What is expected | Give only a number in reply. It should be how many lines in the records contain the string "page".
BEGIN Task inputs
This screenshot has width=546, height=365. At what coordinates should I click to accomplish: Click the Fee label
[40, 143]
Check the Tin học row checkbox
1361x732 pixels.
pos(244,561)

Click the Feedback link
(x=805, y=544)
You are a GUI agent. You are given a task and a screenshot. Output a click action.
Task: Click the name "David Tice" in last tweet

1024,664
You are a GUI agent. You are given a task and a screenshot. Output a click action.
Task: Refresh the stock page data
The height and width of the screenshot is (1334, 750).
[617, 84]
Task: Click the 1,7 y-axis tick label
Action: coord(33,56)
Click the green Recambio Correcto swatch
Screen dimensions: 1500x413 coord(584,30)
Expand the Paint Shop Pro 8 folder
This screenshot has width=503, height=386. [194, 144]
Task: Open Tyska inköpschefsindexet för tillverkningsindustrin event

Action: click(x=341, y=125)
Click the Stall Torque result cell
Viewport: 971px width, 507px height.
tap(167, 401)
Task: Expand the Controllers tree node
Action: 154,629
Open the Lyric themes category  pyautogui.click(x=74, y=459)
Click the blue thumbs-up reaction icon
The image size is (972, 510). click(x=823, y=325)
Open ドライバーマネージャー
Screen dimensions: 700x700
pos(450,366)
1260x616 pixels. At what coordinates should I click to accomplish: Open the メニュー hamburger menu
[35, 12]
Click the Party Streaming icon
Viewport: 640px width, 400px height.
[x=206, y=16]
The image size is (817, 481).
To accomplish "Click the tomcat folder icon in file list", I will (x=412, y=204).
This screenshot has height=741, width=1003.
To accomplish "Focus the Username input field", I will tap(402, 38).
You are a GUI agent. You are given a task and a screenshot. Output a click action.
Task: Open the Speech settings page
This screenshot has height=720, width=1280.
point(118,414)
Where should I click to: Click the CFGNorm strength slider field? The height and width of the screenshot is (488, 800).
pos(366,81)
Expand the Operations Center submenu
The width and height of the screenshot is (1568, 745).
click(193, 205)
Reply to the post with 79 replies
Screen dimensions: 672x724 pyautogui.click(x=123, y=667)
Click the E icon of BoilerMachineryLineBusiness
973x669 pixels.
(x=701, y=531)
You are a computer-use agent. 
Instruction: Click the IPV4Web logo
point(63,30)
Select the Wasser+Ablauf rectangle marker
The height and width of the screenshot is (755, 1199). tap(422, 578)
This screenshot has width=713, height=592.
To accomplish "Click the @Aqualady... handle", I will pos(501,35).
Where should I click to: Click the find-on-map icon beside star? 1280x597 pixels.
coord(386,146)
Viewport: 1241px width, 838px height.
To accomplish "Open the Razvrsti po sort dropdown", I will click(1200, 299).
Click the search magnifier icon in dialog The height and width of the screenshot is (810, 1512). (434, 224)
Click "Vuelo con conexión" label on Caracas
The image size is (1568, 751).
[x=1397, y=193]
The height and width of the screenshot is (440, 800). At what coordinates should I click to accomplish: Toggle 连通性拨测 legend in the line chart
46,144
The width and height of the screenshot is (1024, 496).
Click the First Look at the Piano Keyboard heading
END Task inputs
Answer to the exercise | 2